Pour la Confédération paysanne, l’aide de 60 millions d’euros à la filière des bovins à viande, annoncée par Jean Castex dans la Creuse le 6 mars 2021, « est inadaptée à la crise durable que connaît l’élevage allaitant ».

Simplifier le calcul de l’aide

Si le syndicat apprécie que le montant de l’aide ne soit pas lié aux volumes de production des exploitations, il s’interroge sur la pertinence d’un calcul basé sur la perte de revenu de 2020, notamment pour les éleveurs qui « avaient déjà dégagé un revenu faible en 2019 ».

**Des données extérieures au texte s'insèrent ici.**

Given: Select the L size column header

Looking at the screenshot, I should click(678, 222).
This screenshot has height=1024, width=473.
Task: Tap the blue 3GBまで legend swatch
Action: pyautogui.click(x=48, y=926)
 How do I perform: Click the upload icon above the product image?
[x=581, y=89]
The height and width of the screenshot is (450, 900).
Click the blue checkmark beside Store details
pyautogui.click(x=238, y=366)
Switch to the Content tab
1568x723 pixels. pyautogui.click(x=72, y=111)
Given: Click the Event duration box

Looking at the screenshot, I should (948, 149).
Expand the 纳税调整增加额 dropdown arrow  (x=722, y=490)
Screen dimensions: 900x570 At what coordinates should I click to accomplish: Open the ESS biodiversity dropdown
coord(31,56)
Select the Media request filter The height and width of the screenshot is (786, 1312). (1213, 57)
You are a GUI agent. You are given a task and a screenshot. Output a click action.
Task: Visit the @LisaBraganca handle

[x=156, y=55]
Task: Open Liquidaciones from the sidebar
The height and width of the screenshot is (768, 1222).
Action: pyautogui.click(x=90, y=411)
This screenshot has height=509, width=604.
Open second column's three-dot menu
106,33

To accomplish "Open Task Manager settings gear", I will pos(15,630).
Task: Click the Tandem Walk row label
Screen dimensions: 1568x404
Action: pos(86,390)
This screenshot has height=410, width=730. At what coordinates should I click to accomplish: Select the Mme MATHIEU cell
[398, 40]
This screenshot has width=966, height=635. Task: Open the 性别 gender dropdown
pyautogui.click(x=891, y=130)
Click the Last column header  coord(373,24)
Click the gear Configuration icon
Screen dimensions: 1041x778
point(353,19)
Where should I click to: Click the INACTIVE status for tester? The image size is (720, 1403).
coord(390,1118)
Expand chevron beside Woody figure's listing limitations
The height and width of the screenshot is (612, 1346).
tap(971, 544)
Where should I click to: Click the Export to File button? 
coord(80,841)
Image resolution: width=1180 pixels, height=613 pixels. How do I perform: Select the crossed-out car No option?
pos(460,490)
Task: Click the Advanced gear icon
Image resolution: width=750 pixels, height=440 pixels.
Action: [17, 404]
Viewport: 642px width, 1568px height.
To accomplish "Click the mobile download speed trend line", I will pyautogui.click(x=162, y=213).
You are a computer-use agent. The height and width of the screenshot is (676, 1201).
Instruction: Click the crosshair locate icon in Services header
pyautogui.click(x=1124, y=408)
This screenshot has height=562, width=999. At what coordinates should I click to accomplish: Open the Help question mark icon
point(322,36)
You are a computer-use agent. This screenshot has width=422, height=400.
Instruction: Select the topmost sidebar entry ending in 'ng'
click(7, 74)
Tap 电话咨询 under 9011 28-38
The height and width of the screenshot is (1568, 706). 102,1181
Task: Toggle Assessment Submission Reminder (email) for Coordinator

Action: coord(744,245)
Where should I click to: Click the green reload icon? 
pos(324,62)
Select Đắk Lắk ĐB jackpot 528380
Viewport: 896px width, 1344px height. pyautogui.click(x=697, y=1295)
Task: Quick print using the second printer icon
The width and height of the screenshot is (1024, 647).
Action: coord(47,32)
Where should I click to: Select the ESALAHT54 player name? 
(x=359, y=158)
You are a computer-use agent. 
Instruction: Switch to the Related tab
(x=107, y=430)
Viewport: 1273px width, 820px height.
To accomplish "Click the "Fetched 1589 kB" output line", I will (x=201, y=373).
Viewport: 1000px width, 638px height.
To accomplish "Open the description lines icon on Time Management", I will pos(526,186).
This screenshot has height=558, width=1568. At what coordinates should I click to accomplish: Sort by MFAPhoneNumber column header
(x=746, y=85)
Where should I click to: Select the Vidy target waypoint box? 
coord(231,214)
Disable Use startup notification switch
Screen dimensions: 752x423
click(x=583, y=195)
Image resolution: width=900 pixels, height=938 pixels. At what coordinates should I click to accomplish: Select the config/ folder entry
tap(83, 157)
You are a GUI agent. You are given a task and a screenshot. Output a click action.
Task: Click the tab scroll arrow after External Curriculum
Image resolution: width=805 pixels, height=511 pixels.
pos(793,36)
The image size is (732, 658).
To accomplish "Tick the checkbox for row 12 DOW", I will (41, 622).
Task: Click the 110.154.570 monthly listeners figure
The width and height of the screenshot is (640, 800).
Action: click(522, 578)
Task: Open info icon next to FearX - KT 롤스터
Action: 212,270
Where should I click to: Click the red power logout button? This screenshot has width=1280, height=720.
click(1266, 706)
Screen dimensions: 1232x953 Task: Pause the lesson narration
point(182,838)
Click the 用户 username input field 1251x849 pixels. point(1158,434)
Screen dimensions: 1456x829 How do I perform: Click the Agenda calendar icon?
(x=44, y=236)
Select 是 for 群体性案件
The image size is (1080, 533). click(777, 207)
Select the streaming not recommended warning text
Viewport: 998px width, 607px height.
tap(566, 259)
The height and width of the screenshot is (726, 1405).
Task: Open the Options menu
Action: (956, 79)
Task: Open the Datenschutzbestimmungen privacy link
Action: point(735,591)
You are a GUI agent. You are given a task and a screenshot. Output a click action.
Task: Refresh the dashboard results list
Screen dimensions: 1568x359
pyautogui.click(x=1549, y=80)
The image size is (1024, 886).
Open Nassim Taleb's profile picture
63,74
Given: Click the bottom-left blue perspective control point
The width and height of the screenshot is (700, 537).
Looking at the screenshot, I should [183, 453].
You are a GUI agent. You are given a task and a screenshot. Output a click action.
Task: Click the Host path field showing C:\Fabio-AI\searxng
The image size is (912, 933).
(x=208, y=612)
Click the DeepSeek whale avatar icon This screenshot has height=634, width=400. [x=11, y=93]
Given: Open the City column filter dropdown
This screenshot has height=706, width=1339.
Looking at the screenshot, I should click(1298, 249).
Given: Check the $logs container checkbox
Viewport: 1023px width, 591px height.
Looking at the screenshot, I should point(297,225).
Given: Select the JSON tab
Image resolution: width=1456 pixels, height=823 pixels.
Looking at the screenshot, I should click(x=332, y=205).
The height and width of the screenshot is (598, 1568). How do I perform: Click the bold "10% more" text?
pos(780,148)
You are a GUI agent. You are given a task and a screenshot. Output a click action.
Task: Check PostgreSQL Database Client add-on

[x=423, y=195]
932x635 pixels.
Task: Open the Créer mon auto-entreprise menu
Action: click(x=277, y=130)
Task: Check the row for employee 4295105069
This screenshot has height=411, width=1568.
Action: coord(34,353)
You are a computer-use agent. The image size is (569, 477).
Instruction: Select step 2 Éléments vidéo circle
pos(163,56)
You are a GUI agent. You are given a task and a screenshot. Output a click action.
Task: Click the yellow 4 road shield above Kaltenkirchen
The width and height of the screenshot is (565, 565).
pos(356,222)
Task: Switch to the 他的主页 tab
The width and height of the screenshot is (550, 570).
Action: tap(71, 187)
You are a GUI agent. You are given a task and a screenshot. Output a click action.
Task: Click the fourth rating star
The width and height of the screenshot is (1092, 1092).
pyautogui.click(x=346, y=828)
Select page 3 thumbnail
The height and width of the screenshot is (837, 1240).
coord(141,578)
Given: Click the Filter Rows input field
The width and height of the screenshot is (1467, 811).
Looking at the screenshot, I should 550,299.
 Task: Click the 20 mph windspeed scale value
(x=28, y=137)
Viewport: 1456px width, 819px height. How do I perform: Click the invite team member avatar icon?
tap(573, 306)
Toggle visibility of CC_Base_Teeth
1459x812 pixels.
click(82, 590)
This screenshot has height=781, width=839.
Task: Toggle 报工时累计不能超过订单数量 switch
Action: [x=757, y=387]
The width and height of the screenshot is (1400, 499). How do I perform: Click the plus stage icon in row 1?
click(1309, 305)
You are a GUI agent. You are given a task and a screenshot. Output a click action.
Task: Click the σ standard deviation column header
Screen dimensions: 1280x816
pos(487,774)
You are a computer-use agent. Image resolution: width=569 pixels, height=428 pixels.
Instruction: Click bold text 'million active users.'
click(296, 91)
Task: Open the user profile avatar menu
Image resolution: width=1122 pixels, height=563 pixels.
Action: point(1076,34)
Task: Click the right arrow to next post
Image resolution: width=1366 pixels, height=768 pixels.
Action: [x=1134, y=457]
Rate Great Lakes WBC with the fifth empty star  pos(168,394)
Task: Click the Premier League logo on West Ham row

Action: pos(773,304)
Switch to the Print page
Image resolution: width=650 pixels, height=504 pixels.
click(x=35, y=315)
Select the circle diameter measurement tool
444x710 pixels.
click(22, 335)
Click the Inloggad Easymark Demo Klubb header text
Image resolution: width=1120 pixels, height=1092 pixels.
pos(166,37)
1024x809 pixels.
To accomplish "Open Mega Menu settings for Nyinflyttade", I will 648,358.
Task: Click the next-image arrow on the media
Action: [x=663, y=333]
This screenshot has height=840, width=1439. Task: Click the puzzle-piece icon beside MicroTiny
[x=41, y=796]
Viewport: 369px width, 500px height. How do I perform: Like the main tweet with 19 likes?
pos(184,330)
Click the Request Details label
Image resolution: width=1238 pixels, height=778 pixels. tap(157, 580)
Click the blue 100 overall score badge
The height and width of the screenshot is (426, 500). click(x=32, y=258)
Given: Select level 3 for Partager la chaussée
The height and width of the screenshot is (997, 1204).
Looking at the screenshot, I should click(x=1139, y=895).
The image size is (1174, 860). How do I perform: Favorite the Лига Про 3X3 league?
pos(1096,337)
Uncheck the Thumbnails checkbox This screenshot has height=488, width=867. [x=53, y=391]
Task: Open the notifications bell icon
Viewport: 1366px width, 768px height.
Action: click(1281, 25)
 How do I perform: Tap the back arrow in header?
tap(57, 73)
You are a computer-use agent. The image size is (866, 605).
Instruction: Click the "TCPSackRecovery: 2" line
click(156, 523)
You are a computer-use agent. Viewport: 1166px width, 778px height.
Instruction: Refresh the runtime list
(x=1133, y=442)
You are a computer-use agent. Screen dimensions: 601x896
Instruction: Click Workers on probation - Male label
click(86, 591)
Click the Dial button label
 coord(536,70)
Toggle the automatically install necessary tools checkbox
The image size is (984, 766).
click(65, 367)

« Quid de la situation des fermes diversifiées qui seront exclues de cette aide car elles ne respectent pas le taux de spécialisation retenu par le ministère ? », ajoute le syndicat.

La Confédération paysanne demande « une simplification drastique de cette aide, en la basant sur un forfait unique par actif, accessible à toutes les fermes ayant une activité d’élevage bovin viande et justifiant d’un revenu bas en 2020 ».

Quatre actions pour redonner des perspectives

La Confédération paysanne propose un « véritable » plan d’action pour la filière en quatre points :

  • Un arrêt de toutes les négociations relatives aux accords de libre-échange ;
  • Une réécriture de la loi Alimentation (issue des États-généraux de l’alimentation), pour interdire enfin l’achat des produits alimentaires en dessous des prix de revient ;
  • Un soutien public aux filières via les plans alimentaires territoriaux, l’approvisionnement des cantines scolaires et l’appui aux abattoirs de proximité et mobiles ;
  • Une Pac réellement redistributive, qui soutient les paysans et non le nombre d’hectares, qui permet de soutenir l’élevage allaitant extensif valorisant les surfaces herbagères.